YOUR ASSIGNMENT:
Output a character-exact copy of the data, images removed.

[[ EXERCISE MATERIALS open ]]

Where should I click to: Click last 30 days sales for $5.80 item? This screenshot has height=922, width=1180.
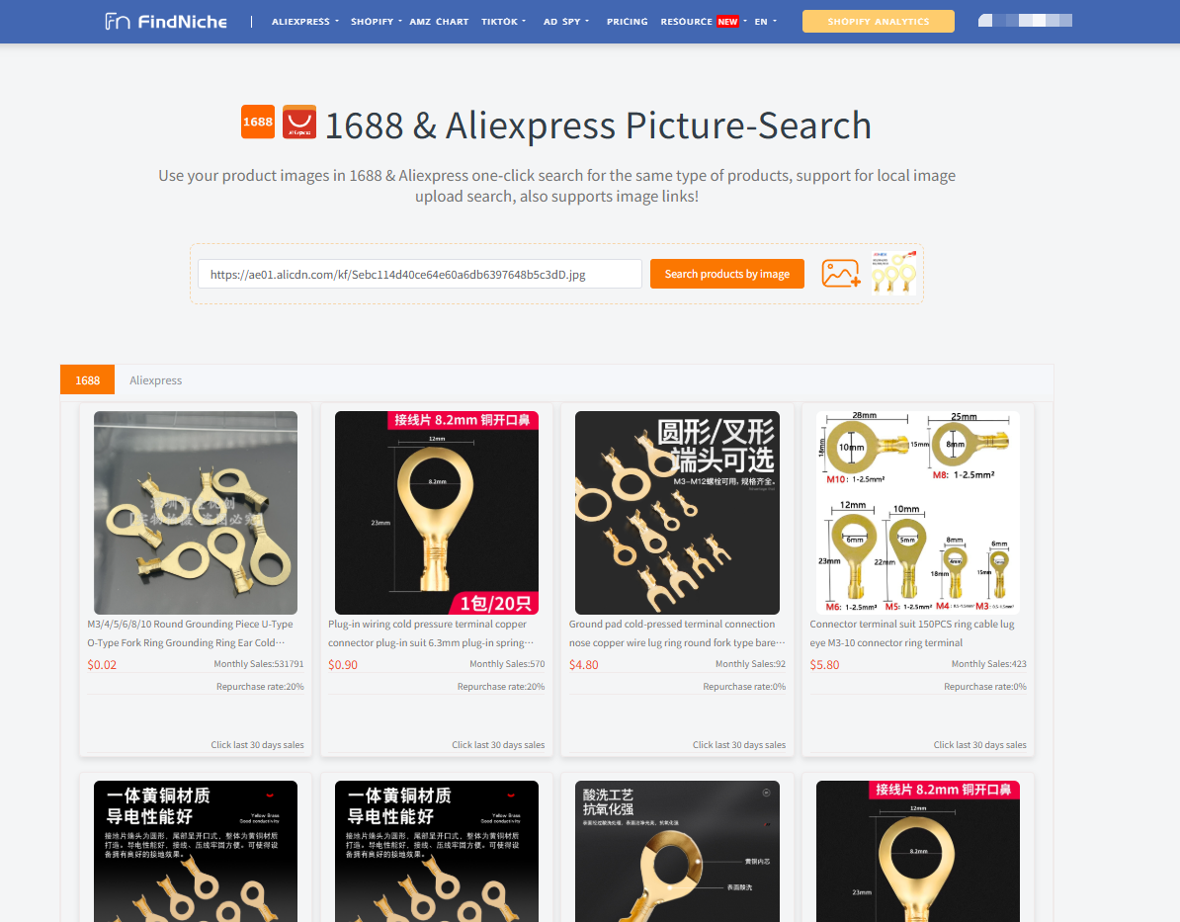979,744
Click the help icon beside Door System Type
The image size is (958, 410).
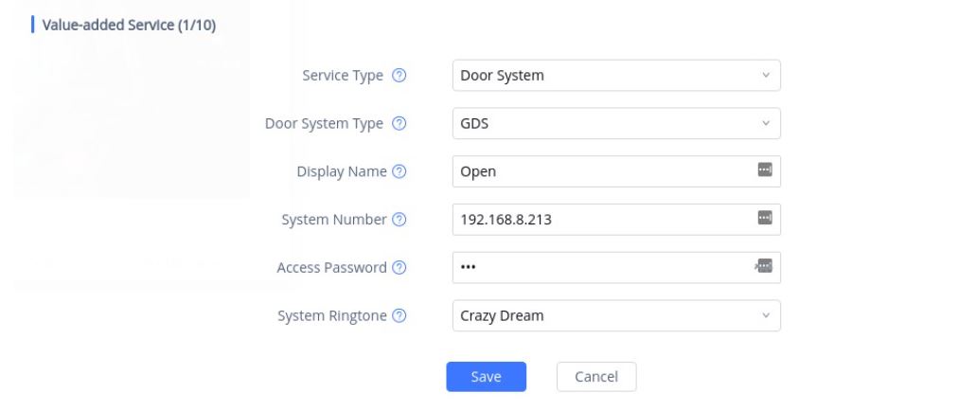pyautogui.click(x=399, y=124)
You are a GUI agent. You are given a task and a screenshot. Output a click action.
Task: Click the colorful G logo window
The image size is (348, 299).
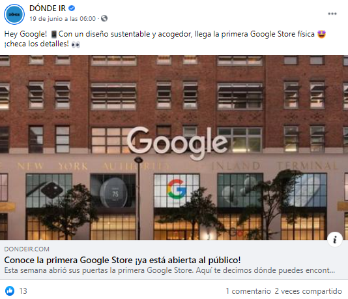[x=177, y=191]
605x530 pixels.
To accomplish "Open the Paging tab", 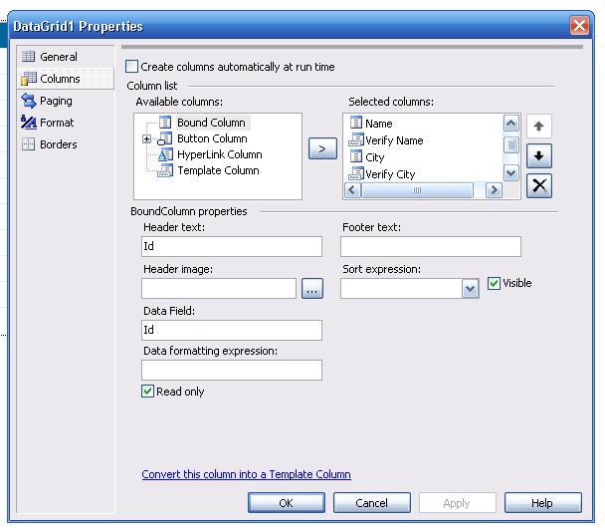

[[ EXERCISE MATERIALS closed ]]

EXERCISE SOLUTION:
Where should I click to: Click last 30 days sales for $5.80 item? This screenshot has height=922, width=1180.
979,744
Click the help icon beside Door System Type
The image size is (958, 410).
pyautogui.click(x=399, y=124)
You are a GUI agent. You are given a task and a screenshot. Output a click action.
Task: Click the colorful G logo window
The image size is (348, 299).
[x=177, y=191]
605x530 pixels.
To accomplish "Open the Paging tab", 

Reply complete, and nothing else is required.